Salah satunya toko yang menjual tersebut berlokasi di Jalan Ang toh, Kelurahan Bojong Nangka, Kecamatan Kelapa Dua, Kabupaten Tangerang. Modus para penjual/pengedar obat golongan G, untuk mengelabui lingkungan sekitar berkedok Toko kosmetik.
Saat Awak Media ke lokasi, penjaga toko yang enggan di sebut namanya mengakui menjual obat tersebut golongan G tersebut, dan akan menelepon pengurus yang bernama Tio dan Raja.
”Nanti bang saya telepon pengurus dulu bang Tio dan Raja,”ucap penjaga toko.
Sedangkan Aparat Penegak Hukum (APH) Polsek Kelapa Dua saat di infokan adanya penjualan obat golongan G yang berada di wilayahnya, langsung respon, Menanyakan titiknya dimana.
”Saya cek lokasi bang, kalau ada titik lengkap atau alamat, unit Reskrim segera bergerak,” tegasnya.
Penjualan obat Tramadol dan excimer di toko bebas dijual tanpa dengan adanya resep dokter. Padahal, peredaran obat-obatan golongan “G” tanpa ijin edar dan ijin resep dokter, bisa berakibat fatal bagi pengguna, dan telah diatur dalam UU No. 36 tahun 2009 tentang kesehatan.
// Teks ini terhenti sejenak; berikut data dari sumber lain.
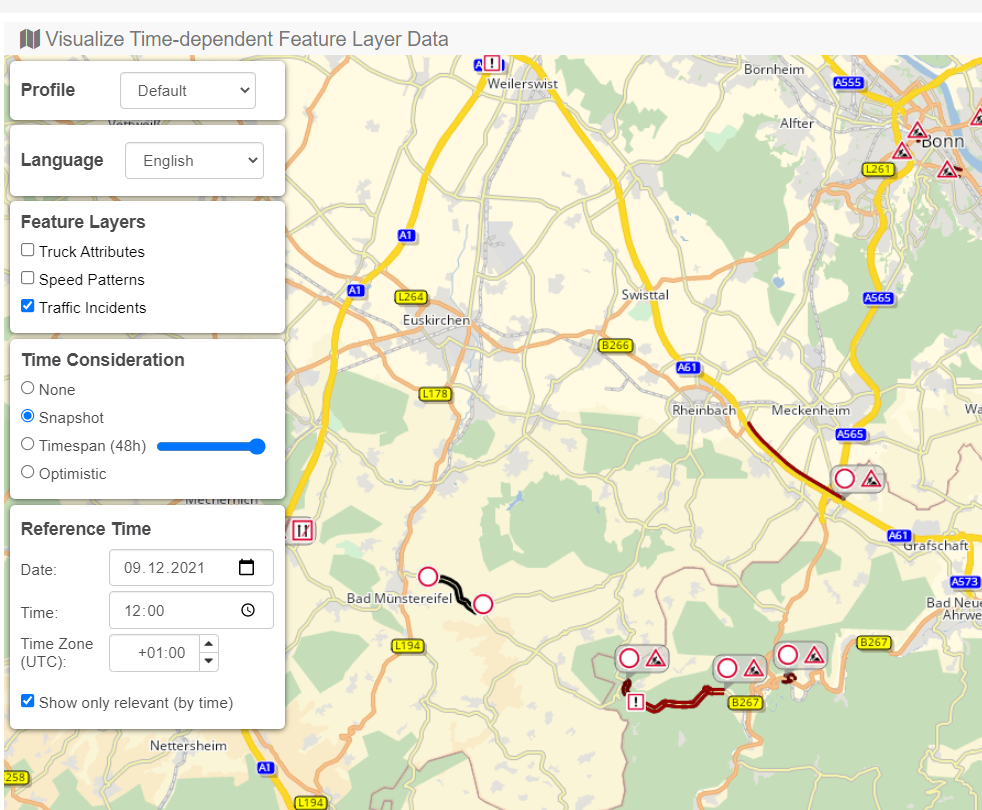Click the narrow lanes incident icon beside Reference Time
The height and width of the screenshot is (810, 982).
pyautogui.click(x=302, y=530)
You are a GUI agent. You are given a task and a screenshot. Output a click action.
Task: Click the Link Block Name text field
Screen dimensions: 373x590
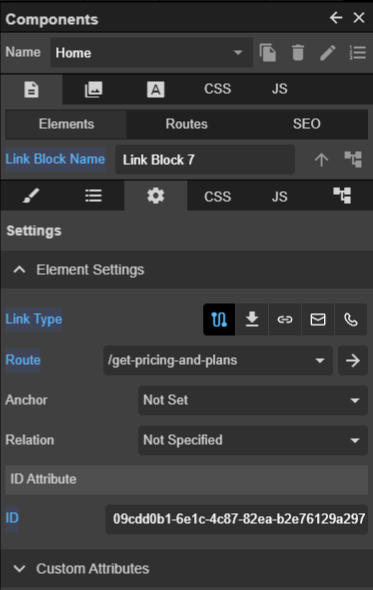(205, 160)
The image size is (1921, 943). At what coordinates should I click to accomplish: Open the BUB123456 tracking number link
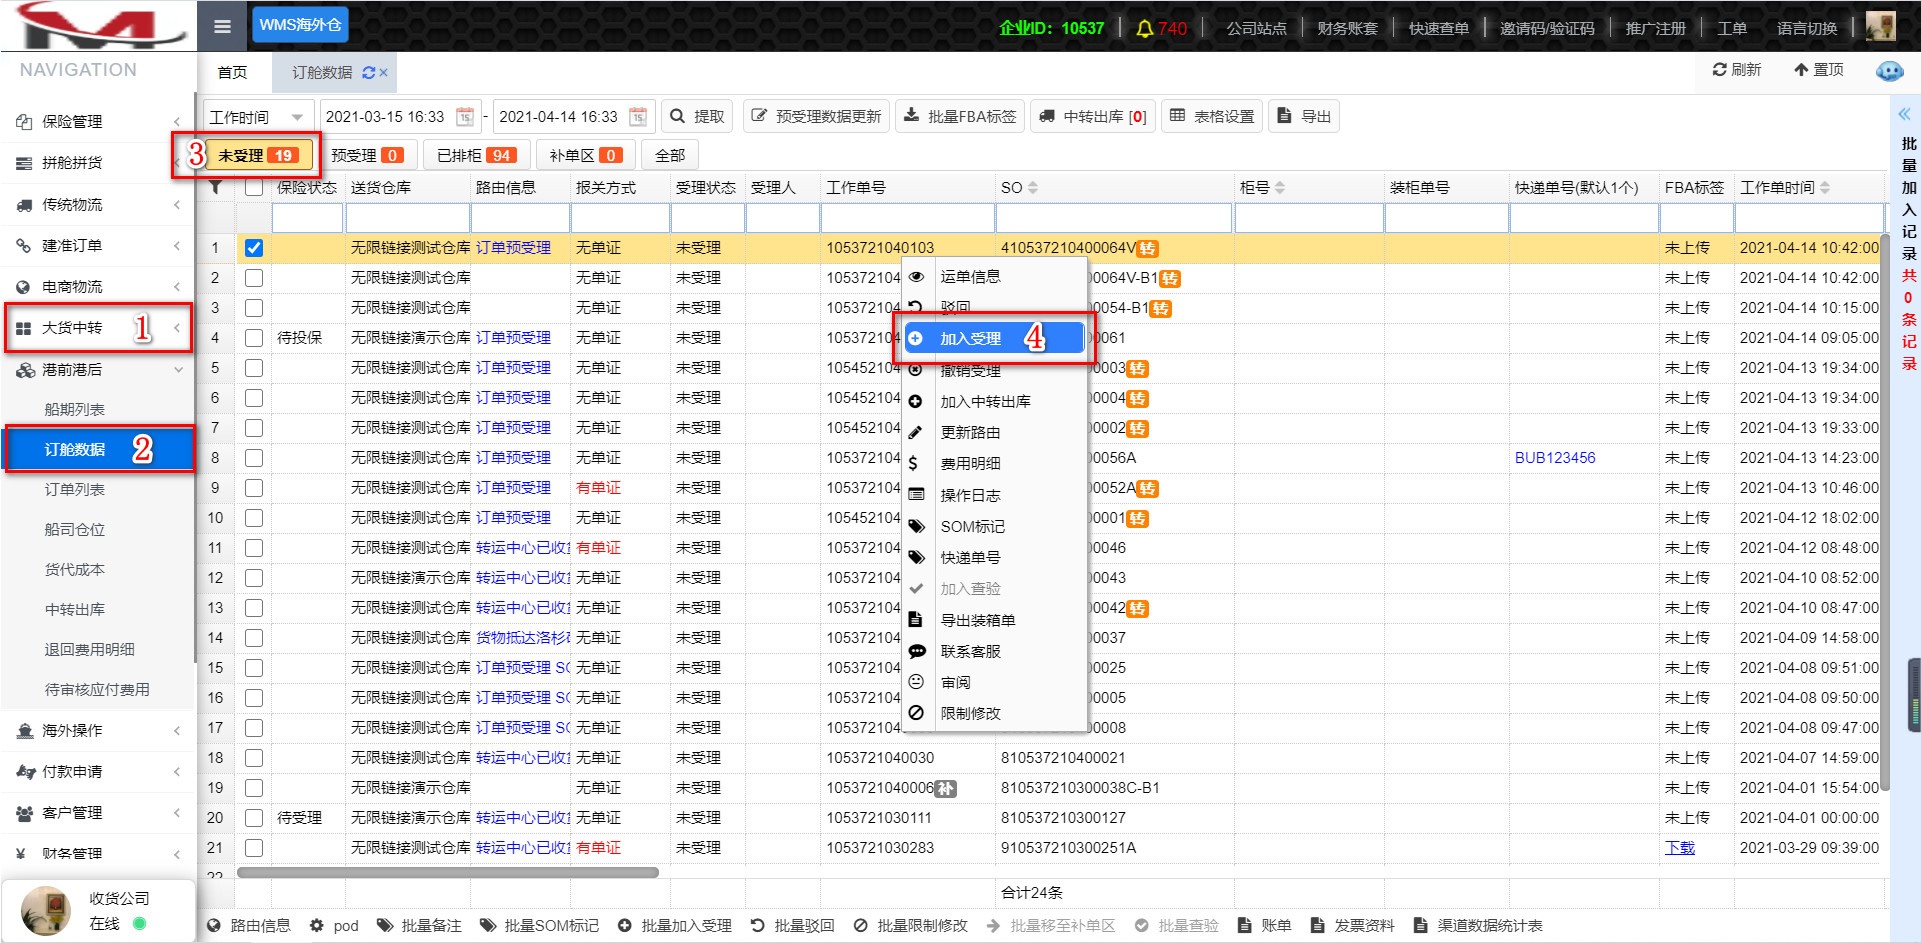click(1554, 458)
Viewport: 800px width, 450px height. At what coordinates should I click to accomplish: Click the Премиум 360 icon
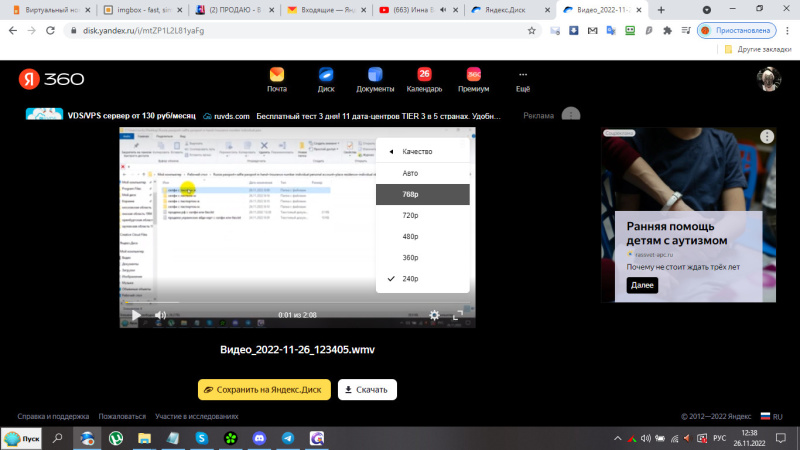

Diketahui Obat golongan G atau Gevaarliik ini, yang berarti “Berbahaya”, memakai tanda lingkaran merah bergaris tepi hitam, tulisan hurup K didalamnya, jika dikonsumsi sembarangan terlebih dikonsumsi banyak, bisa merusak saraf otak, bahkan kematian yang didapat.